Learn how patients with indolent or slow-growing non-Hodgkin’s lymphoma should go about picking the best treatment for themselves.

Medically Reviewed On: November 28, 2006

Webcast Transcript


JOHN LEONARD, MD: Hello, I'm Dr. John Leonard. I'm the Clinical Director of the Cornell Center for Lymphoma and Myeloma. We're going to talk today about how a patient with indolent or slow-growing non-Hodgkin's lymphoma decides among treatment options when the disease returns or relapses.

Joining me today is my Cornell colleague, Dr. Morton Coleman. Dr. Coleman is a clinical professor of medicine at the Weil Medical College of Cornell University. Also joining me is Dr. Owen O'Connor. He's an oncologist with the Memorial Sloan-Kettering Cancer Center.

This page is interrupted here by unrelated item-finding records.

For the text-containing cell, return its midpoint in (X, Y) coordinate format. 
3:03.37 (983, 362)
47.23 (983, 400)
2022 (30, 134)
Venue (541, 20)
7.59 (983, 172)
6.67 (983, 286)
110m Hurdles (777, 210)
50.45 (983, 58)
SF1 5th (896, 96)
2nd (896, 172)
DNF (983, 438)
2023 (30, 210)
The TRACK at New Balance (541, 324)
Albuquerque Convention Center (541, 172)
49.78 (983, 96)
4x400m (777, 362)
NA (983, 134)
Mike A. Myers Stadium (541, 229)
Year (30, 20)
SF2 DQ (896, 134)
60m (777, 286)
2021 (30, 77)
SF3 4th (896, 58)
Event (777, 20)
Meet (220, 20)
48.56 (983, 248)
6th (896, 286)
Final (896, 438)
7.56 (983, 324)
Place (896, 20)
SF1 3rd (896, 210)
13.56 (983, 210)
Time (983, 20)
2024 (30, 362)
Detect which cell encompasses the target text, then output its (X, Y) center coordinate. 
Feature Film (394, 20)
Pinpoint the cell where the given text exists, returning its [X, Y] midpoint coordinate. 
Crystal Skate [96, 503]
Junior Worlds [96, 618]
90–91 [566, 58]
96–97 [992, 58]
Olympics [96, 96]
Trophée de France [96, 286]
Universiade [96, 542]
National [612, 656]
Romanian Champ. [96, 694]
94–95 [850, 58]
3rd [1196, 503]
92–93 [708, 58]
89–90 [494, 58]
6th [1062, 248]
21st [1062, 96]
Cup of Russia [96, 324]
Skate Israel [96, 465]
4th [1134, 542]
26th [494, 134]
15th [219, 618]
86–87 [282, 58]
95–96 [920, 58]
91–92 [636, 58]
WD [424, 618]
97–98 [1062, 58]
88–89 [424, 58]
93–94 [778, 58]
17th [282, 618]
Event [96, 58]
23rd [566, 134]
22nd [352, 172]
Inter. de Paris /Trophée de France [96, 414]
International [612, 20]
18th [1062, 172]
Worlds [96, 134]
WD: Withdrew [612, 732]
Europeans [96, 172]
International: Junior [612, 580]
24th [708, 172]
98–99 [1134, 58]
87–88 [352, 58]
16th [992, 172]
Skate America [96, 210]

Let's start today with a brief review of the treatment options. Patients with indolent lymphoma, which is about a third of patients with non-Hodgkin's lymphoma overall, often have disease that off -- that can recur. And there are a whole array of treatment options, and it can be very complicated, choosing between chemotherapy, rituximab, radioactive antibodies like Zevalin and Bexxar, stem cell transplant

Dr. Coleman, you've seen over the years kind of the major impact that rituximab has made in these diseases, and traditionally patients were treated with chemotherapy. Now we use rituximab with chemotherapy. Now there's a whole group of patients that are getting treated with rituximab alone. So what sorts of patients do you see as appropriate for just treatment with rituximab alone, and how do you like to give it in that sort of scenario?

MORTON COLEMAN, MD: Patients really tolerate Rituxan remarkably well. One of the particularly good properties of Rituxan is that it does not impact bone marrow function, and sometimes we can just get away, or get by, if you would, with using Rituxan by itself. It's simple. You take it once a week for four weeks, and it's given in the office, and thereafter there's very little to contend with.

The big debate now in medical circles is whether patients who respond to Rituxan -- those patients in particular who have just slowly progressive disease -- whether these patients should be maintained with Rituxan or not. I think the current trend is tilting toward maintaining these patients, although the jury is still out.

JOHN LEONARD, MD: And so the advantages, Dr. O'Connor, of maintenance rituximab in your view, obviously, the patient has to come back to get more treatment. What's the tradeoff there? Are there downsides in your experience as far as the convenience of it? Do you think it works well? What about side effects?